Il gioco ricomincia. Il conteggio può durare tutta una vita, come per Giacomo, per esempio, che quando chiudeva gli occhi di notte immaginava Laura nuda con gli occhi semiaperti. Laura, capelli rossi, occhi verdi e grandi, i primi a leggere le date degli esami e gli argomenti. Nella facoltà di economia le informazioni veicolavano in un mondo sotterraneo, una specie di labirinto fatto di viscere unte, carnose e profonde come le pupille che Giacomo nascondeva dietro una montatura spessa e nera. Tra lui e Laura era iniziato tutto per gioco; un gioco di segreti e tradimenti che li aveva eccitati da quando le loro labbra umide si erano toccate per la prima volta.

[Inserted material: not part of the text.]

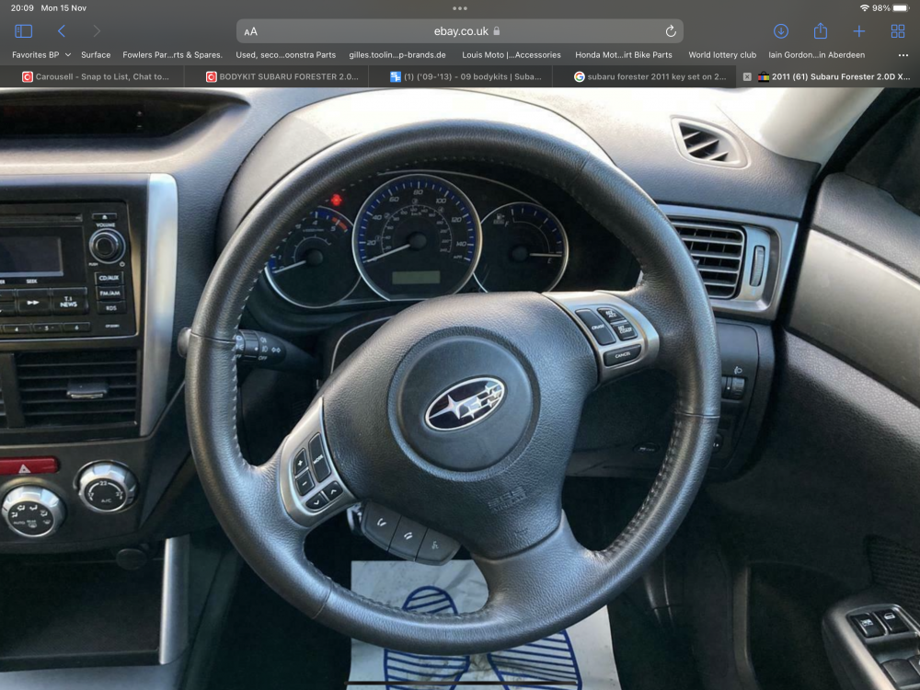
Task: Open the share sheet icon
Action: 821,30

«Vorrei un figlio con te» gli disse Laura quando lui passò il dito sul suo ombelico.

«Voglio sentire il peso dell’amore qui dentro» aggiunse stringendo la mano di Giacomo sul suo ventre piatto. Giacomo le rispose che c’erano dei compromessi da accettare. Ritrasse la mano e passò il pollice sull’anulare della mano sinistra stringendo gradualmente il pugno.

Qualche mese dopo entrò nell’aula dei professori con un vassoio di maritozzi che riempirono la stanza di un odore di vanillina e panna fresca. I suoi colleghi si congratularono per la nascita della sua bambina. Giacomo li ringraziò ed estrasse dalla tasca dei pantaloni il cellulare che vibrava, lesse il messaggio di Laura in anteprima. Sullo sfondo c’era una donna in un vestito lungo e bianco, i suoi capelli biondi erano raccolti dietro la nuca in uno chignon morbido, aveva dei boccoli più lunghi ai lati, un sorriso bianco e simmetrico e una mano che reggeva un bouquet di rose bianche. Le braccia di Giacomo erano annodate sul suo ventre, il suo viso poggiato sulla sua scapola. Passò il dito sullo schermo ed eliminò la notifica del messaggio.

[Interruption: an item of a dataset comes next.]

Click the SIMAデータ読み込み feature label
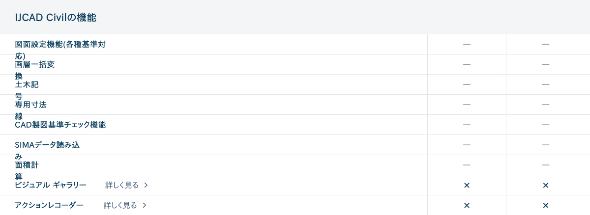 47,145

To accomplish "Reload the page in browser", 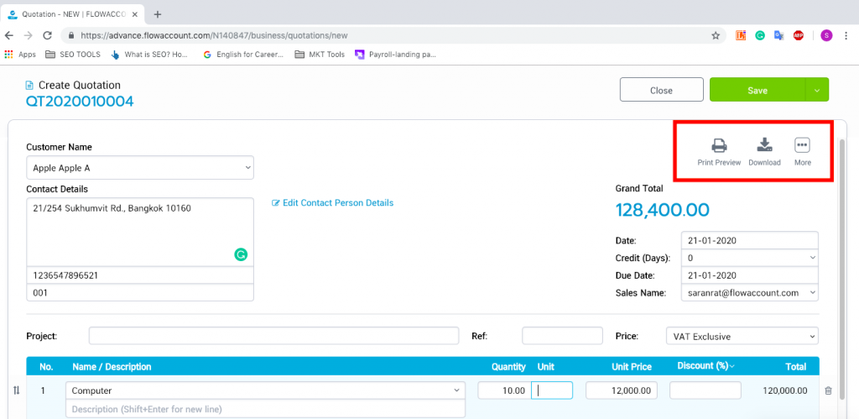I will 47,35.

I colleghi si pulirono la panna agli angoli della bocca, si diressero verso la macchinetta del caffè e mandarono giù i grumi della pasta dolce e soffice incastrata tra i denti sorseggiando un espresso fumante. Giacomo ripose il cellulare nella tasca, spinse con forza il vassoio pieno di briciole incollate alla panna nel cestino della spazzatura, si incamminò verso la sua macchina, la mise in moto e cantò High Hopes dei Pink Floyd fino a quando fu interrotto dalla videochiamata di Laura. Fece scivolare il dito sull’icona rotonda e verde e il tradimento lasciò le sue tracce sull’asfalto, la pelle di Giacomo si riempì di segni.

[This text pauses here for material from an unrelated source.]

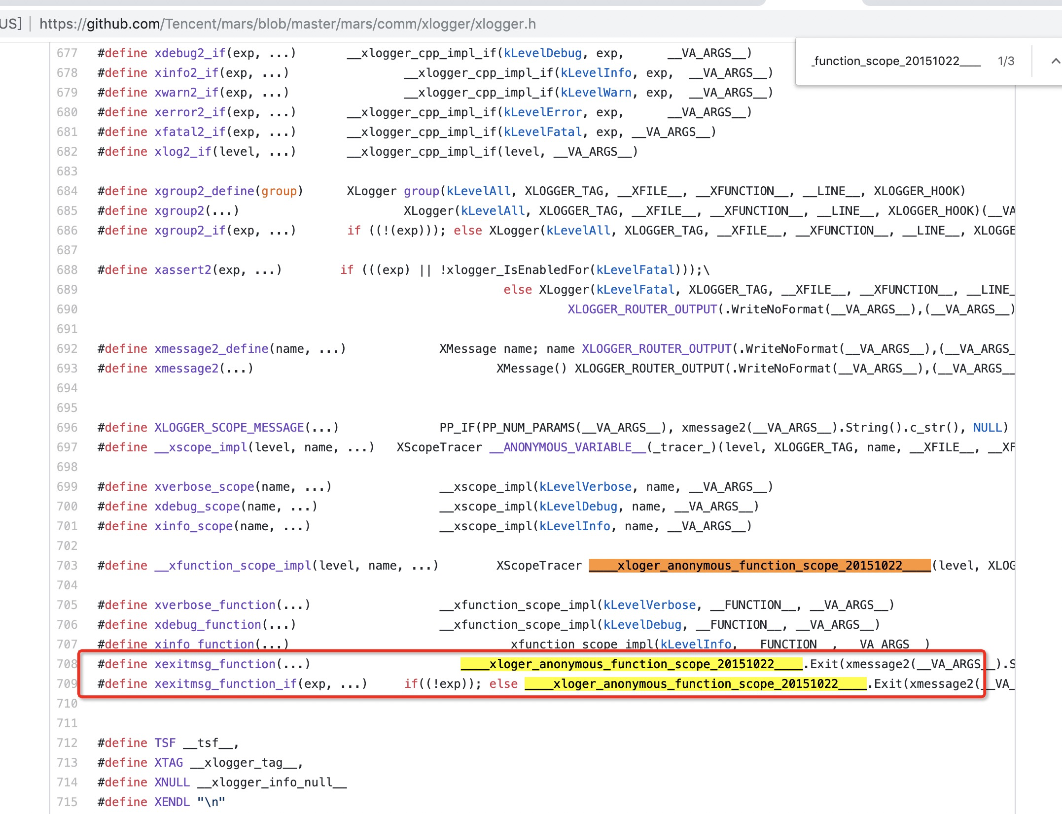Click the xgroup2_define macro on line 684
The width and height of the screenshot is (1062, 814).
click(205, 191)
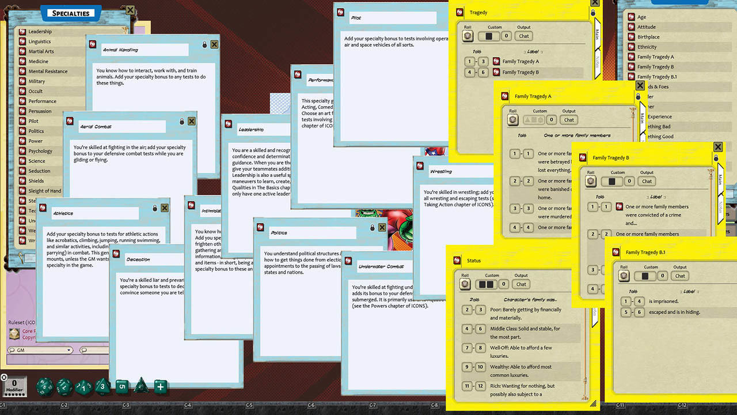Roll the d6 die showing 5

[122, 386]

Sussurro le ultime note della ninna nanna, Noah si è addormentato. Mi chiedo cosa gli racconterebbe Anna. Forse inizierebbe dicendo che Laura e Giacomo si amavano davvero e che il loro amore, in fondo, poteva essere quello di chiunque altro. Forse gli direbbe che a volte l’amore sbaglia. Forse gli racconterebbe il suo, che è nato nel paesino in cui siamo cresciute, un paesino dove il tempo si è fermato. Di notte i lampioni gialli illuminano le stradine strette e i cortili su cui si affacciano case piccole e bianche. La notte della festa patronale si spengono tutte le luci del paesino e l’unica cosa che si vede è un cielo nero trafitto da punti brillanti. La nostra casa in cima a una stradina profuma di shortbread appena sfornati o di bammy fritto. A pochi chilometri di distanza c’è un porto; spesso c’è un vento che arriva dalla Libia e trascina con sé la sabbia dorata del deserto. Vicino al porto c’è una grotta e al suo interno è nascosto un complesso pittorico neolitico in cui non arriva mai la luce del sole. Le braccia della grotta racchiudono un mare turchese. Un paio di mesi fa il mare ha inghiottito la spiaggia e l’acqua salata ha riempito il canale nel quale scorreva prima che l’uomo bonificasse la zona. Forse Anna direbbe a Noah che la natura è viva, che tutto le appartiene, incluso i nostri occhi che rimangono aperti per catturarla e si chiudono per portarla altrove. Gli direbbe che la natura è tanto forte da permettere al vento di portare con sé i granelli di sabbia oltre il Mar Mediterraneo e di conservare i tremila pittogrammi incisi sulla superficie carsica della grotta a decine di metri sotto il livello del mare. Gli direbbe che le immagini raffigurate sulle pareti raccontano le stesse storie da migliaia di anni: storie di caccia, di fantasmi, di riti, d’amore. Gli giurerebbe che sono storie immortali.
Io mi chiedo se è questa la storia che dovrò raccontare a Noah. Mi chiedo se sono queste le parole che sceglierebbe Anna affinché un giorno suo figlio non debba mai chiedersi dove è finita la verità e dove è iniziata la finzione.